It's 5 weeks now and finally, we are learning to work around Wylder rather than fight to make him fit into our life we had prior to him being born! He's the boss right now (he's not really the boss. Okay, maybe just a little bit). I don't get anything done because he won't sleep deep unless I'm holding him, so I try several times a day to put him down where he naps for 10-30 minutes before he realizes he isn't being held against a warm body. It's enough time for me to go to the bathroom, heat up lunch, fill a sink with water to wash dishes then not wash them because my time is up. I've invented numerous baby soothing machines in my head these past few weeks as a result! He's sweet though, starting to smile, and since 2 weeks old, he only wakes up once in the night. I'll take the harder days for a good nights sleep any day! He rolled over last week which we thought was a fluke but he's tried about 6 times since then (like last night in the bath) which is scary because he's only 5 weeks old and I have friends with babies over 6 months that haven't rolled over yet! Life is pretty great now! All of us stop what we are doing several times in a day to take in all the baby cuteness going on over here. And have I mentioned how Nolan has surprised us by being a super hands on big brother? He is super.
*Proof of the roll over.
Moving on, I know what you're thinking... "Where am I going to get breast milk to make these cookies?" Since it's the most important ingredient making these extra nutritious! Kidding! I'm kidding. These are breastmilk free. I never dreamt of baking such cookies let alone having the privilege of blogging about them but these are actually the most delicious oatmeal cookies ever to be baked in my home! I'm eating them because my darling Wylder is an eating machine and I'll do whatever it takes keep this milk supply high for a happy baby! Plus Tom and Nolan really like them...even after I let them eat several before admitting they were called 'Lactation Cookies'!
I've tweaked the recipe to make these absolutely perfect and healthier. If you're not lactating, just leave out the yeast and you'll have some delicious cookies for your tasting pleasure!
- 3 cups old-fashioned rolled oats
- 1 cup spelt flour
- 5 tablespoons brewers yeast
- 3 tablespoons ground flaxseed
- 1/2 teaspoon baking powder
- 1/2 teaspoon baking soda
- 1/2 teaspoon ground cinnamon
- 1/4 teaspoon salt
- 3/4 cup organic unsalted butter (melted)

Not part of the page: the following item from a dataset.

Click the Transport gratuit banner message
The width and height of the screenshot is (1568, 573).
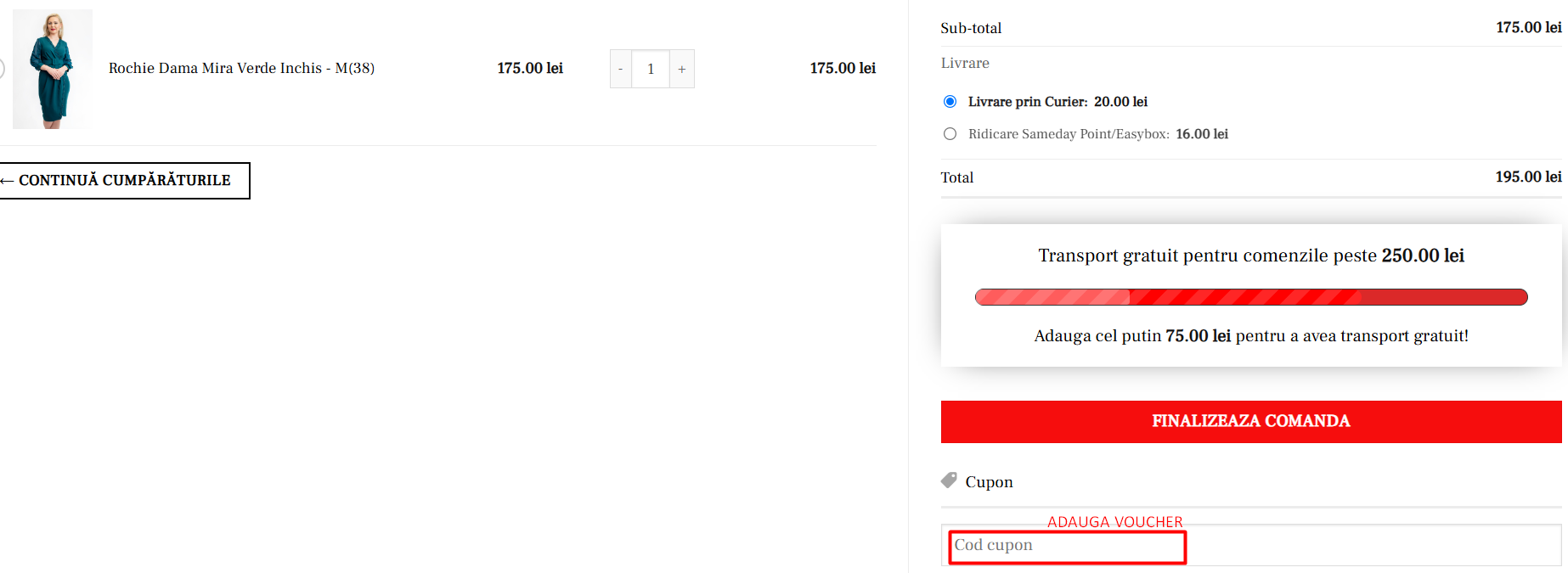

- 4 tablespoons coconut oil
- 1 1/2 cups organic coconut sugar
- 2 eggs
- 2 teaspoons vanilla extract
- 1 1/2 cups dark chocolate chips (I use Enjoy Life chunks)
- 1/2 cup coconut flakes
- Preheat oven to 350 degrees and line a baking sheet with parchment paper or a silicone baking sheet.
- Mix dry ingredients in a large bowl. In a medium bowl combine coconut sugar and eggs. Slowly pour in butter, coconut sugar and vanilla. Mix well.
- Add wet ingredients to the dry ingredients. Stir until just combined. Add chocolate chunks and coconut flakes and stir until evenly dispersed.
- Scoop the dough into 1 inch rounds (spaced 2 inches apart as they spread when baked). Bake for 9-11 minutes or until edges are golden. Let cool completely before storing in an airtight container.